Anahí Durand Guevara (born 1 April 1978) is a Peruvian sociologist. Since 29 July 2021, she has served as the Minister of Women and Vulnerable Populations in the presidency of Pedro Castillo.

Biography
Durand is the daughter of the sociologist Julio Durand Lazo. She has a degree in sociology from the National University of San Marcos (UNMSM) and a master's degree in social sciences from the Latin American Faculty of Social Sciences. She has a doctorate in sociology from the National Autonomous University of Mexico. Durand is a professor at the Faculty of Social Sciences of the UNMSM. She is a specialist in social movements, political representation, indigenous peoples, interculturality and gender.

Political career
Durand is a member of the New Peru political party and was head of the government plan of presidential candidate Verónika Mendoza for the 2021 general election. In said election, she ran for Andean Parliament for Together for Peru without success. After the alliance for the second round between New Peru and Free Peru, the party of candidate Pedro Castillo, she became part of the technical team that drew up the government plan for the first 100 days.

Items listed in a dataset
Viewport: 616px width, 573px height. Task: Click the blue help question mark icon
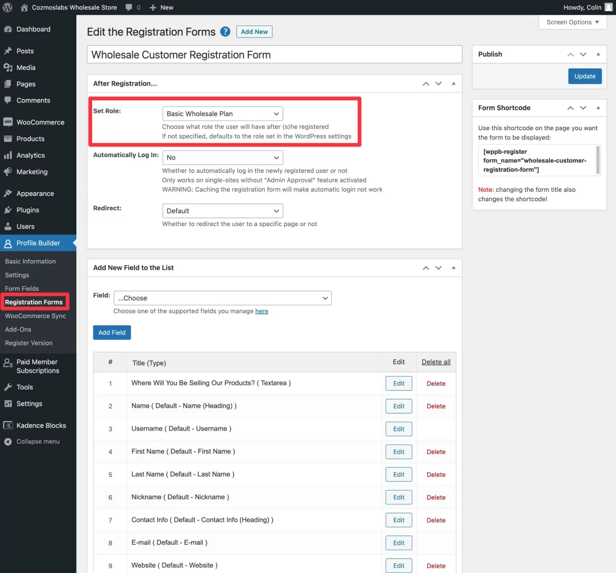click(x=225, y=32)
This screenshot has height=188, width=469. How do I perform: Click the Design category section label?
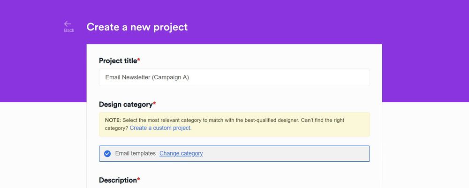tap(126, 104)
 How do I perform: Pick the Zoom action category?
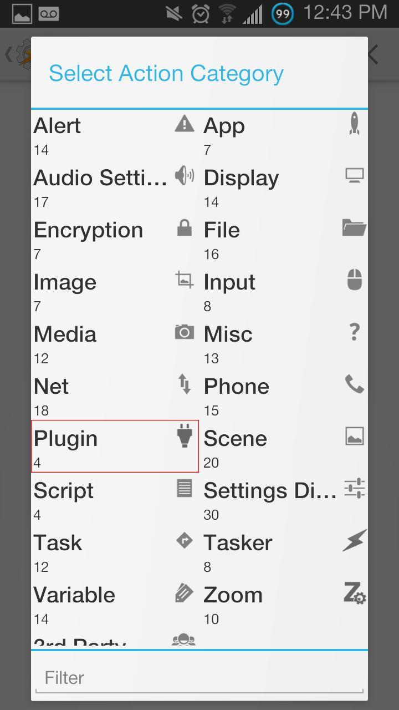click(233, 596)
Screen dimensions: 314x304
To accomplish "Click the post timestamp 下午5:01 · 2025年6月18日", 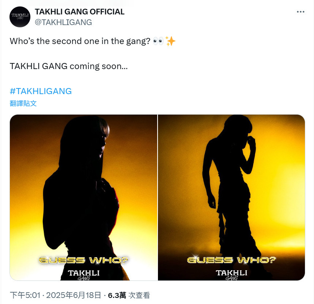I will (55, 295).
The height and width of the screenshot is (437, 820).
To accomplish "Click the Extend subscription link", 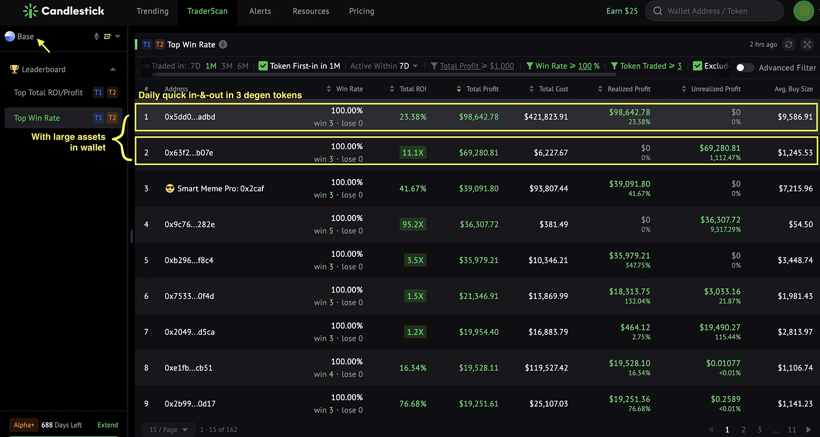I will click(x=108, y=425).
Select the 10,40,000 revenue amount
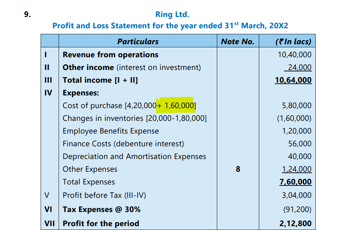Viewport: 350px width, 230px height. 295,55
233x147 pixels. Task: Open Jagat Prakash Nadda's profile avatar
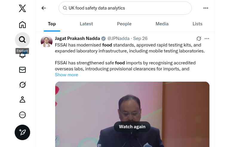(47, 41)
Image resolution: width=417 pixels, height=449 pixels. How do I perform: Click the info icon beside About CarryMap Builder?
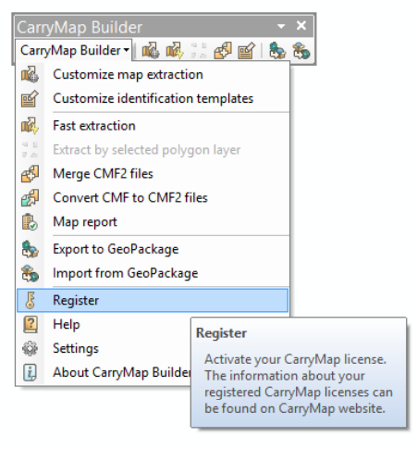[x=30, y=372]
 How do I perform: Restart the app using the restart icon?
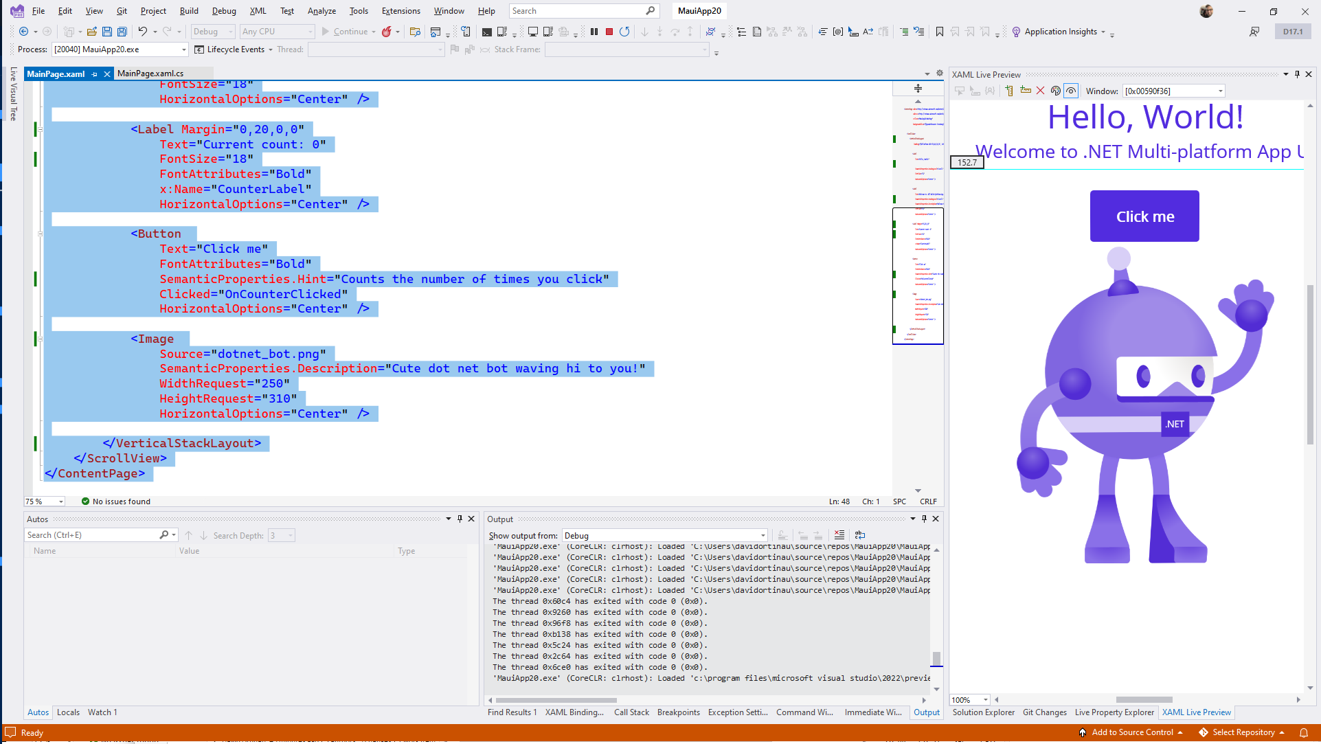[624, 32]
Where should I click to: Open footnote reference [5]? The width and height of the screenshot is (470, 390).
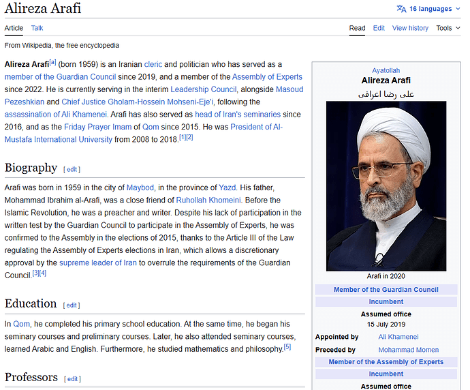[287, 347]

...

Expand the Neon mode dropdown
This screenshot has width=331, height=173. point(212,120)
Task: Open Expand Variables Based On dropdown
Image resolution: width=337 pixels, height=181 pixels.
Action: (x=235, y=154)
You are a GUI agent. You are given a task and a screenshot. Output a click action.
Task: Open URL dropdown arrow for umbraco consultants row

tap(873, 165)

● **Prompt**
Write out the passage of the text on Anahí Durand Guevara starting at "Anahí Durand Guevara" and ending at "of Pedro Castillo.". Work only from the text on Anahí Durand Guevara.

● **Final result**
Anahí Durand Guevara (born 1 April 1978) is a Peruvian sociologist. Since 29 July 2021, she has served as the Minister of Women and Vulnerable Populations in the presidency of Pedro Castillo.